Data extracted from a collection
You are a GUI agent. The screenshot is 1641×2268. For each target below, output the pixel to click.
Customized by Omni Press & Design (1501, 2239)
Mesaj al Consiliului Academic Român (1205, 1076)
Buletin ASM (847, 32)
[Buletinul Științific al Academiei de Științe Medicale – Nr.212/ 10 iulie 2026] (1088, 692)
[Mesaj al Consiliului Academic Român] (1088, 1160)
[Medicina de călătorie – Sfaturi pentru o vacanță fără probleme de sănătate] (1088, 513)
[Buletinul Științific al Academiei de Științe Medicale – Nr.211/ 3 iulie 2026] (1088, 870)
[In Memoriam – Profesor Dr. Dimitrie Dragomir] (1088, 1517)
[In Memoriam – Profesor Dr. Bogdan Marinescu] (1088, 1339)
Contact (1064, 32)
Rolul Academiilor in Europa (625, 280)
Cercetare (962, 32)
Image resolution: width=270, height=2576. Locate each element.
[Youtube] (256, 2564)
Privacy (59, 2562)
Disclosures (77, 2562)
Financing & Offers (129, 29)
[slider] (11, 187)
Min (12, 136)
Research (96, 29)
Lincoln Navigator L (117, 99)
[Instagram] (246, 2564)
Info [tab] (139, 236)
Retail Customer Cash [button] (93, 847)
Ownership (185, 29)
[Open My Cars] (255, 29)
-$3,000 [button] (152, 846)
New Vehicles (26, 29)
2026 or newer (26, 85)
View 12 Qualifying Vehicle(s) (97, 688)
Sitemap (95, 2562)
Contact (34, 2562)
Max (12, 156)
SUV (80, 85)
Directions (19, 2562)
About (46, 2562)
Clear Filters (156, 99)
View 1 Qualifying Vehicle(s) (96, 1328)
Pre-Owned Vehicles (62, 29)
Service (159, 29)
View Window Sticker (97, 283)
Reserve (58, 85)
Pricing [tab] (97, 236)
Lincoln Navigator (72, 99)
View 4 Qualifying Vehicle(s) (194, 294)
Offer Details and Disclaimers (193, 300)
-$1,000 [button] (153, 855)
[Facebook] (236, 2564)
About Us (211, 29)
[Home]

### EXERCISE
Reproduce, word for word and in full, only the lines above that start at the line with "[Buletinul Științific al Academiei de Științe Medicale – Nr.212/" and run through the line with "Ownership (185, 29)", both ends included.

### ANSWER FOR THIS EXERCISE
[Buletinul Științific al Academiei de Științe Medicale – Nr.212/ 10 iulie 2026] (1088, 692)
[Mesaj al Consiliului Academic Român] (1088, 1160)
[Medicina de călătorie – Sfaturi pentru o vacanță fără probleme de sănătate] (1088, 513)
[Buletinul Științific al Academiei de Științe Medicale – Nr.211/ 3 iulie 2026] (1088, 870)
[In Memoriam – Profesor Dr. Dimitrie Dragomir] (1088, 1517)
[In Memoriam – Profesor Dr. Bogdan Marinescu] (1088, 1339)
Contact (1064, 32)
Rolul Academiilor in Europa (625, 280)
Cercetare (962, 32)
Image resolution: width=270, height=2576. Locate each element.
[Youtube] (256, 2564)
Privacy (59, 2562)
Disclosures (77, 2562)
Financing & Offers (129, 29)
[slider] (11, 187)
Min (12, 136)
Research (96, 29)
Lincoln Navigator L (117, 99)
[Instagram] (246, 2564)
Info [tab] (139, 236)
Retail Customer Cash [button] (93, 847)
Ownership (185, 29)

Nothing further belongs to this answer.